After all, at its core, the movie is about aliens who try to conquer the Earth by raising an army of zombies — you’d think that could be a seed for a decent action-horror flick. Besides, Hollywood always remakes the movies that were good to begin with. Why not take a crack at an awful one?
The finished script would go directly into a drawer upon completion, since the original is not public domain, but at least I would see if I could do it.
First of all, I was wildly wrong on that last count. Plan 9 apparently went into the public domain some time last year and I had no idea.
And of course, since it’s in the public domain, someone staked out an early claim and announced a remake, to be released on 9/9/2009.
At this point, I’m used to having a great idea, being too lazy to follow up on it, then seeing someone else do it — usually better than I ever could. I’m not sure that applies in this case, though. As Screenrant points out, the production company’s track record includes nothing but z-grade horror flicks, none with a budget higher than $8,000. Isn’t the idea here to make a GOOD version of Plan 9? Ed Wood already made the shitty version, and he did it in the most magically shitty possible way.

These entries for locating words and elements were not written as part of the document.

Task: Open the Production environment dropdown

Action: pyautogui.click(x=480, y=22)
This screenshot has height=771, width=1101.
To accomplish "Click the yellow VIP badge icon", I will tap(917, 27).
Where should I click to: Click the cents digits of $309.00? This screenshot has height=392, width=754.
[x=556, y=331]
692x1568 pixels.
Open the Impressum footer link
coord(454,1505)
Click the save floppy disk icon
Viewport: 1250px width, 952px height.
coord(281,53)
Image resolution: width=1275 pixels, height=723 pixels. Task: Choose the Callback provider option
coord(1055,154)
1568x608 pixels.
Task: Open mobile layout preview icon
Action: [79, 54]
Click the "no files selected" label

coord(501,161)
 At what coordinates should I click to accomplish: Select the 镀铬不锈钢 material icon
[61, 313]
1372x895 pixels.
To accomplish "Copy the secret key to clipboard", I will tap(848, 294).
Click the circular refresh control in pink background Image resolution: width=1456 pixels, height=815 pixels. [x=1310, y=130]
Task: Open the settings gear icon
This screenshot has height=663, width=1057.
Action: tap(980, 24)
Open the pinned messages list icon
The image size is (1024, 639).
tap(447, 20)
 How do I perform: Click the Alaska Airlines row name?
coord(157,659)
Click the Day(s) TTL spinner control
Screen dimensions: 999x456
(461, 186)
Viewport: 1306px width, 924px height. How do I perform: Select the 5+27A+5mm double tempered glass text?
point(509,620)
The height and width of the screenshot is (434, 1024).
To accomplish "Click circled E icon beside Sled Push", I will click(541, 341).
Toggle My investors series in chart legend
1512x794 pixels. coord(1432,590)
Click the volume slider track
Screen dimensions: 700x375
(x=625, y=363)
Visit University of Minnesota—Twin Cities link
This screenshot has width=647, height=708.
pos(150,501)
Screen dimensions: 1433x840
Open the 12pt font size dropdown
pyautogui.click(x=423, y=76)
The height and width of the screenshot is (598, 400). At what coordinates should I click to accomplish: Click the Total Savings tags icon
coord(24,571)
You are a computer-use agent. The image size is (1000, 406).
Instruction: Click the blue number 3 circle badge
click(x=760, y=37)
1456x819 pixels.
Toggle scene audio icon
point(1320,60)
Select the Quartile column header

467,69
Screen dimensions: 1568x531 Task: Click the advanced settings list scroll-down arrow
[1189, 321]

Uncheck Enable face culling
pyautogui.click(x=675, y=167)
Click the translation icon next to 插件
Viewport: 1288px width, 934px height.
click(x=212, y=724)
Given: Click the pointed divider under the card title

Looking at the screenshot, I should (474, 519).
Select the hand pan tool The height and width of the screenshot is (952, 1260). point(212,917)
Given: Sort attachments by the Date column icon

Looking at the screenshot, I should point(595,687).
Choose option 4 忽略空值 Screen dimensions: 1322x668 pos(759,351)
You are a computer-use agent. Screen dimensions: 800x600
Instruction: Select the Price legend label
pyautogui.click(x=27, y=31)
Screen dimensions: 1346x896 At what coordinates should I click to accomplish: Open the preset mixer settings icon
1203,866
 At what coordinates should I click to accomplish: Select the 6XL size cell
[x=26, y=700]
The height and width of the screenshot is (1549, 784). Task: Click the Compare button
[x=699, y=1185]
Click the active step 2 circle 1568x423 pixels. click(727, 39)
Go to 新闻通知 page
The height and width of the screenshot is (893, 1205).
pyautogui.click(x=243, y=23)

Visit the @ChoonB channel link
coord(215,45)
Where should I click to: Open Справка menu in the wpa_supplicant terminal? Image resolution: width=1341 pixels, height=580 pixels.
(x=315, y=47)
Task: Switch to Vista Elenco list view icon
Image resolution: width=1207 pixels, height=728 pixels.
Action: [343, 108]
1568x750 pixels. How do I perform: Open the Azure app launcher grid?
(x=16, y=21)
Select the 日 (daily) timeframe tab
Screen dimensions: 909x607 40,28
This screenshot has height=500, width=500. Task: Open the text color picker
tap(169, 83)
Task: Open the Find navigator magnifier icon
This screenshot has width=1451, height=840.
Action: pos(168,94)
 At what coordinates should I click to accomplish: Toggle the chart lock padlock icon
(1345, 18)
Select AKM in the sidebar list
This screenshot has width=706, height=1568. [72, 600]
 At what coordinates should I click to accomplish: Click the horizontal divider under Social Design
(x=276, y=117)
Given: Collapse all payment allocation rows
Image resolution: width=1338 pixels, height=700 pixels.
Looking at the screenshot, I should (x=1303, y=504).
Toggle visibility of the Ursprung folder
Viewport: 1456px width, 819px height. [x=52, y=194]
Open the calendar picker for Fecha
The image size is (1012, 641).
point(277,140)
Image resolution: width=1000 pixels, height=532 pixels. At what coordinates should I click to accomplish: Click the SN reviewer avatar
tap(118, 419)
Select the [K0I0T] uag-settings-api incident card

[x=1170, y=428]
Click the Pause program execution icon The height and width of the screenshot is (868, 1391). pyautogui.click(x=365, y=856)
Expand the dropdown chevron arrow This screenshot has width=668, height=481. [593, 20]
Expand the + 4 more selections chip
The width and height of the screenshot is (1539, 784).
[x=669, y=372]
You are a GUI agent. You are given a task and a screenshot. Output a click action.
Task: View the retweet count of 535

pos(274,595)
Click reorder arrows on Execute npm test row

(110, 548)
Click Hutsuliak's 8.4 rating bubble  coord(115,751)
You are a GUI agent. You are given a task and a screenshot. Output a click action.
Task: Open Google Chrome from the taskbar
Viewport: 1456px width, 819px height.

Io9′s post and comment thread on the topic is mostly filled with jackassery, but one commenter makes a good point I never realized, but probably should have:
Someone has already remade Plan 9 From Outer Space, and made it into a character-driven horror movie about people terrorized by the dead, reanimated by outer space phenomenon.
It was called Night of the Living Dead…
Huh. Zombies rising from the grave. Vague rumors of an alien origin of the plague. A house near a graveyard where most of the action takes place. It’s not that much of a stretch. Who knew that Plan 9 + talent = Night of the Living Dead?
The irony is, thanks to muddled business dealings, Romero’s film went into the public domain almost immediately, while Wood’s film was protected for 50 years. I wonder how many remakes, sequels, and spinoffs we can expect… and whether a major studio would take a shot at a big budget version or every last one will be shot on digicams in backyards for spare change.